I have informally given myself a goal of writing one short story a month. It’s not going that great. Ha. It’s also not going that bad. I mean, I should have two stories and the start of another and that is, indeed, what I have.

But the one that is just started was my February story.

I don’t know what will come of these, if anything. They’re very personal in a way that makes me uncomfortable but also, I think, compelling. So, I don’t know. I have stories I’m already shopping around and I never know if it makes sense to put new ones in the pipeline or wait and see if the old ones are going to clear out.

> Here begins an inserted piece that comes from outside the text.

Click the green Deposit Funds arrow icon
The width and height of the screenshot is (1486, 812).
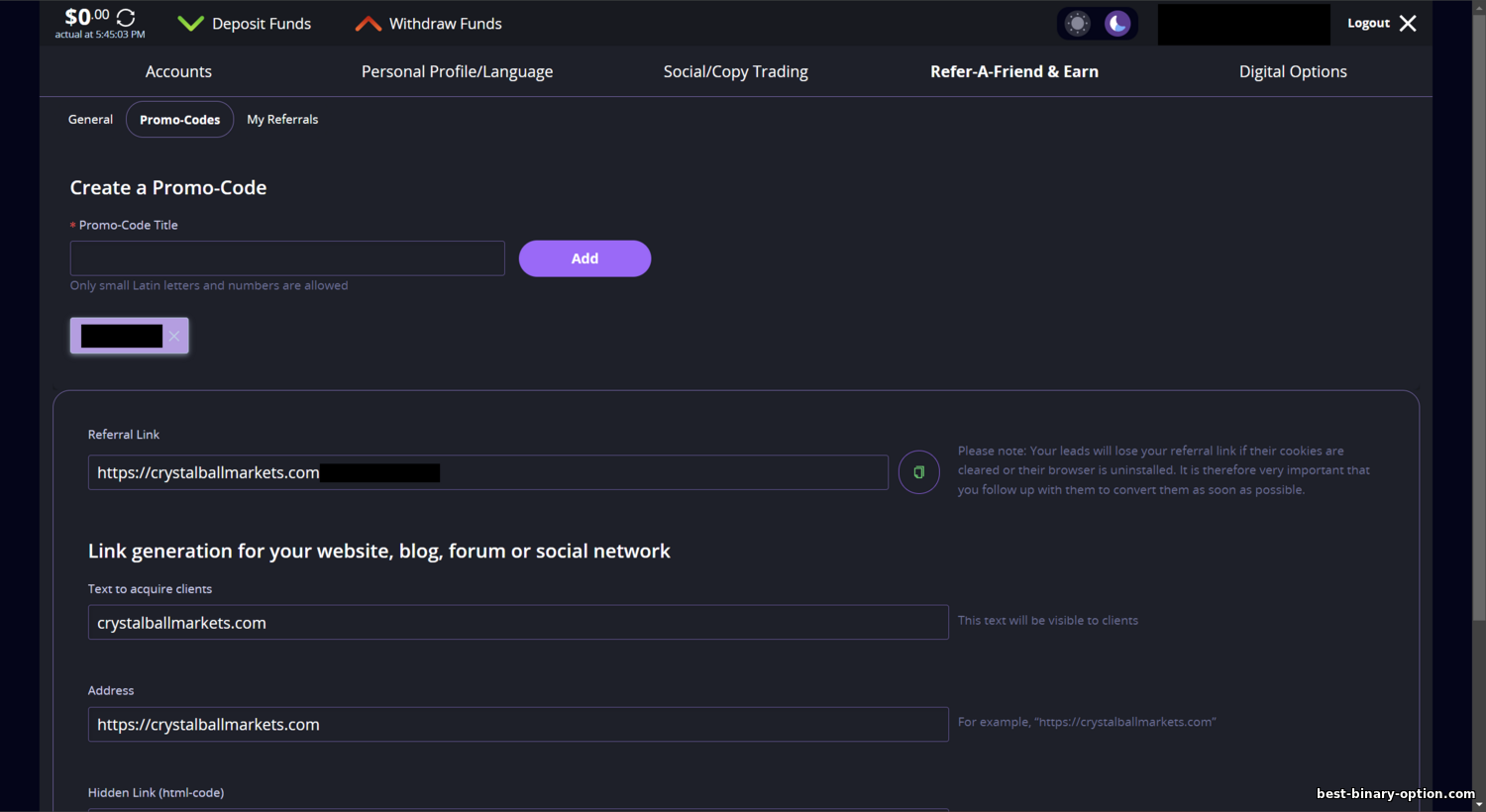(x=190, y=24)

I’m also annoyed and confused about what to do about a piece that I sent to a market I was not familiar with–I mean, I’ve read it, but I don’t know anything about the folks on the back end–and I haven’t heard back from them, yeah or naw, way, way over the amount of time Duotrope says people usually hear from them.

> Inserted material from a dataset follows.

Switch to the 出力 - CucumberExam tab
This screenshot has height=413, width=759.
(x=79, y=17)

So, I sent them an email just to ask if they were still considering it or if I’d missed the rejection. That was three weeks ago. I’ve heard nothing.

I’m not sure what to do next. Let it play out a little longer? Withdraw the piece? I just want to know if I should be doing something else with the story or if I should just keep waiting.

6 thoughts on “Writing

  1. I bet you are not the only author having trouble with that particular market. I had an issue once with a submission, same sort of long silence, no answer. I withdrew the story and lo! the market went away shortly thereafter. Have you checked Ralan.com? They’re usually pretty spot-on with the markets, and if they don’t know, they would probably like to hear about issues.

  2. Oh crap. They’re not even listed on Ralan.com. And I just relooked at them on Duotrope and 20% of the pieces Duotrope subscribers submit to them are withdrawn! That is nuts. I checked other markets and they’re more like 1%.

    I feel like a dumbass for not looking at that sooner.

  3. Well, they rejected me, which is fine, and I’m glad to know. And they said encouraging things, which is also nice. But then they urged me to report to Duotrope. I mean, yes, I did, but it’s a pretty big ask to want me to do something promptly that helps you in these circumstances.

  4. God, no kidding. If I’m going to have to wait a million months for a rejection, might as well go with one of the big guys.